=== What you have to do ===
Scan the listing and work out how many lines contain the word "toolbar". Nothing but the number should be given.
The data section start
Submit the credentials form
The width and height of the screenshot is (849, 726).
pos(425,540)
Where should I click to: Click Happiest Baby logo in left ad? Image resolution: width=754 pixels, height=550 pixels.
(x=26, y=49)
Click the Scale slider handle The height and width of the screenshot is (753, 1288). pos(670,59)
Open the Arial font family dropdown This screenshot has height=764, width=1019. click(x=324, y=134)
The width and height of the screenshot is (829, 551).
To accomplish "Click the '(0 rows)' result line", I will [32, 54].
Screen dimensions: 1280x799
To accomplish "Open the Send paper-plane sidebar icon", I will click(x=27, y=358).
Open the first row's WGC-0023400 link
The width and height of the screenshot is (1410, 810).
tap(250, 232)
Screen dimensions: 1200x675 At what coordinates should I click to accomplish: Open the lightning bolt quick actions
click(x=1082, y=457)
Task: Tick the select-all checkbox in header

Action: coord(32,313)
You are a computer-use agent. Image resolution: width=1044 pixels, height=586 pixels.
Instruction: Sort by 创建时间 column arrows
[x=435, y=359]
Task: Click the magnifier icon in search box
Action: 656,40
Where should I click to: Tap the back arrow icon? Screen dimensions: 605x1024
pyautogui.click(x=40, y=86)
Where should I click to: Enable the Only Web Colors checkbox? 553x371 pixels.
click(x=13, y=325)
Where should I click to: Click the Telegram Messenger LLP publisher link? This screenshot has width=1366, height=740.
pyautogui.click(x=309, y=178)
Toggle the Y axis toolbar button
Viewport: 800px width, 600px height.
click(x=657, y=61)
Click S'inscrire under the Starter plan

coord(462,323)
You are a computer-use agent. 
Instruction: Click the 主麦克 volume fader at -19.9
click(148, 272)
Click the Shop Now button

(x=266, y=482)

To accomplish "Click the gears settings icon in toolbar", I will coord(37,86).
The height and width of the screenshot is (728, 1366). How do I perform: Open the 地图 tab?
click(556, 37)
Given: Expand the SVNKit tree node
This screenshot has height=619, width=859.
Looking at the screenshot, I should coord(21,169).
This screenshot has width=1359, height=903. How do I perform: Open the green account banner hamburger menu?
The data section end
=== Reply to the exercise ===
2